Collected data entries
····················

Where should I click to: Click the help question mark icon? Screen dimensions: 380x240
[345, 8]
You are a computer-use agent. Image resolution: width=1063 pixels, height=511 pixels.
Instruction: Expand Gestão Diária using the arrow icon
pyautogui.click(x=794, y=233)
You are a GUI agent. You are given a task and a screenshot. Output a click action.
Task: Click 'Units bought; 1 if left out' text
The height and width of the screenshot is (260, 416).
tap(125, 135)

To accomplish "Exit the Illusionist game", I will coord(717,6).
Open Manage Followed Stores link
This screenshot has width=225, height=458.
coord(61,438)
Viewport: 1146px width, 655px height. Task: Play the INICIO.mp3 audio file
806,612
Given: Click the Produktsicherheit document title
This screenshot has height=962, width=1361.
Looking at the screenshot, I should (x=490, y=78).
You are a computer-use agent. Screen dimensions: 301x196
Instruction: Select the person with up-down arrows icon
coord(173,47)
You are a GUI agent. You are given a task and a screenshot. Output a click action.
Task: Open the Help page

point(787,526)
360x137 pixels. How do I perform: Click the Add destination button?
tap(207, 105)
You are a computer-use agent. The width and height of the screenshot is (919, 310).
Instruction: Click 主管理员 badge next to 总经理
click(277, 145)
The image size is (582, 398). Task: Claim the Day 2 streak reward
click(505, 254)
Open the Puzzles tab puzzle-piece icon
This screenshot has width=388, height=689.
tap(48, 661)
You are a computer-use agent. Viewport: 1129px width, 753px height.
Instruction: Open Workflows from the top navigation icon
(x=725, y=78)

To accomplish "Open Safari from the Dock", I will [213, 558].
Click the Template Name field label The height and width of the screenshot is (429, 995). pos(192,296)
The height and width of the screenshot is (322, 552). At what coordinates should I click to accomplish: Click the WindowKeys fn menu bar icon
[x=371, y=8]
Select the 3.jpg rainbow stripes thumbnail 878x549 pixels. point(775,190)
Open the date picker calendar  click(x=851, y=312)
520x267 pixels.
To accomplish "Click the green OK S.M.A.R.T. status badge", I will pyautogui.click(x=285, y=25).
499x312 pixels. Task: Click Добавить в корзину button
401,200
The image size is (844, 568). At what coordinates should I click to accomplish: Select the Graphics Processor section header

····················

THE PROBLEM =>
Retype each entry exactly.

ANSWER BELOW =>
Where should I click to: Click the help question mark icon? Screen dimensions: 380x240
[345, 8]
You are a computer-use agent. Image resolution: width=1063 pixels, height=511 pixels.
Instruction: Expand Gestão Diária using the arrow icon
pyautogui.click(x=794, y=233)
You are a GUI agent. You are given a task and a screenshot. Output a click action.
Task: Click 'Units bought; 1 if left out' text
The height and width of the screenshot is (260, 416).
tap(125, 135)

To accomplish "Exit the Illusionist game", I will coord(717,6).
Open Manage Followed Stores link
This screenshot has width=225, height=458.
coord(61,438)
Viewport: 1146px width, 655px height. Task: Play the INICIO.mp3 audio file
806,612
Given: Click the Produktsicherheit document title
This screenshot has height=962, width=1361.
Looking at the screenshot, I should (x=490, y=78).
You are a computer-use agent. Screen dimensions: 301x196
Instruction: Select the person with up-down arrows icon
coord(173,47)
You are a GUI agent. You are given a task and a screenshot. Output a click action.
Task: Open the Help page

point(787,526)
360x137 pixels. How do I perform: Click the Add destination button?
tap(207, 105)
You are a computer-use agent. The width and height of the screenshot is (919, 310).
Instruction: Click 主管理员 badge next to 总经理
click(277, 145)
The image size is (582, 398). Task: Claim the Day 2 streak reward
click(505, 254)
Open the Puzzles tab puzzle-piece icon
This screenshot has width=388, height=689.
tap(48, 661)
You are a computer-use agent. Viewport: 1129px width, 753px height.
Instruction: Open Workflows from the top navigation icon
(x=725, y=78)

To accomplish "Open Safari from the Dock", I will [213, 558].
Click the Template Name field label The height and width of the screenshot is (429, 995). pos(192,296)
The height and width of the screenshot is (322, 552). At what coordinates should I click to accomplish: Click the WindowKeys fn menu bar icon
[x=371, y=8]
Select the 3.jpg rainbow stripes thumbnail 878x549 pixels. point(775,190)
Open the date picker calendar  click(x=851, y=312)
520x267 pixels.
To accomplish "Click the green OK S.M.A.R.T. status badge", I will pyautogui.click(x=285, y=25).
499x312 pixels. Task: Click Добавить в корзину button
401,200
The image size is (844, 568). At what coordinates should I click to accomplish: Select the Graphics Processor section header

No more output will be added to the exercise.